**Goal 1**
Check each statement against the passage on Capella and Ciena and answer yes or no, quoting the words of the passage that decide it: (a) ROADMs can be adjusted to send traffic in different directions at different times. (b) Capella alleges that Ciena infringes three patents. (c) The switching in a ROADM occurs at the packet level.

═════ Quoted text ═════

Capella manufactures reconfigurable optical add and drop multiplexers ("ROADM") and Dense Wavelength Division Multiplexing ("DWDM") technologies. Id. ¶ 8. DWDM transport platforms and their ROADM modules are the backbone of advanced fiberoptic networks because they route (or switch) signals traveling along fiber optic cables in the directions they need to go. Id. ¶ 14. The switching occurs on the wavelength level, which means that a ROADM can separate all the wavelengths of light entering the device and direct them to go in different directions depending on the platform configuration. Id. In other words, certain wavelengths can be dropped from a fiber altogether and new wavelengths can be added onto fibers. Id. ROADMs are reconfigurable, which means that they can be adjusted to send traffic or wavelengths in different directions at different times. Id. ¶ 16. The development of ROADMs allowed video to be sent over the internet at the speed of light. Id. ¶ 15.
Capella alleges that Ciena has offered for sale, sold, and/or imported into the United States DWDM transport platforms and modules for optical networks deployed around the world, including specifically in this judicial district, that infringe the ’905 and ’906 patents at issue in this case, and continues to do so. Id. ¶ 18.

═════

**Goal 2**
Revise the records from the line with "870x1091 pixels. How" up to and including the line with "Action: pos(1041,145)", replacing "Instruction" with "Goal" and leaving everything else unchanged. Return only those lines.

═════ Records shown ═════

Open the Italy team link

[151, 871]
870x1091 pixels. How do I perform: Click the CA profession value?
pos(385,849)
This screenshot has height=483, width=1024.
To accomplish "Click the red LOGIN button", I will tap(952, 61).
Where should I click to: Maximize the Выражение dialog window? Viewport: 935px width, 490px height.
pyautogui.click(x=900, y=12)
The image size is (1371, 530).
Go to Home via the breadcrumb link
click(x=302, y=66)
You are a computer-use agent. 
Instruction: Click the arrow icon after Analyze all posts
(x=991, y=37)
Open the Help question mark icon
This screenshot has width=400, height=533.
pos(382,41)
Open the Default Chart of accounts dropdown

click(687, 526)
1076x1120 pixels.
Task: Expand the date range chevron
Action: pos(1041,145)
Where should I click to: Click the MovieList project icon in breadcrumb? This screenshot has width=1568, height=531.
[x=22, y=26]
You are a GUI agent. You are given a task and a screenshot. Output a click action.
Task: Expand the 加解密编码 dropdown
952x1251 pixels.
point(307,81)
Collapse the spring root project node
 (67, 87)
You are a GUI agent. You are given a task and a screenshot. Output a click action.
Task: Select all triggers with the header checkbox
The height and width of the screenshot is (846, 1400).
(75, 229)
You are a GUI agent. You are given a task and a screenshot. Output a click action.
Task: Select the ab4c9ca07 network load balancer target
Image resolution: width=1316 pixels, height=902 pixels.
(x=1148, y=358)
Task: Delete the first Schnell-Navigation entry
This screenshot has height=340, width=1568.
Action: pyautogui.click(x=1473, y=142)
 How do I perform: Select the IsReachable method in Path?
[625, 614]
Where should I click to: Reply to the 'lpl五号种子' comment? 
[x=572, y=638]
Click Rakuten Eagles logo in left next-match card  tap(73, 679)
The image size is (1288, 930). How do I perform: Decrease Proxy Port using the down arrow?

═════

**Full output 1**
(a) Yes: "ROADMs are reconfigurable, which means that they can be adjusted to send traffic or wavelengths in different directions at different times."
(b) No: "that infringe the ’905 and ’906 patents at issue in this case"
(c) No: "The switching occurs on the wavelength level"

**Full output 2**
870x1091 pixels. How do I perform: Click the CA profession value?
pos(385,849)
This screenshot has height=483, width=1024.
To accomplish "Click the red LOGIN button", I will tap(952, 61).
Where should I click to: Maximize the Выражение dialog window? Viewport: 935px width, 490px height.
pyautogui.click(x=900, y=12)
The image size is (1371, 530).
Go to Home via the breadcrumb link
click(x=302, y=66)
You are a computer-use agent. 
Goal: Click the arrow icon after Analyze all posts
(x=991, y=37)
Open the Help question mark icon
This screenshot has width=400, height=533.
pos(382,41)
Open the Default Chart of accounts dropdown

click(687, 526)
1076x1120 pixels.
Task: Expand the date range chevron
Action: pos(1041,145)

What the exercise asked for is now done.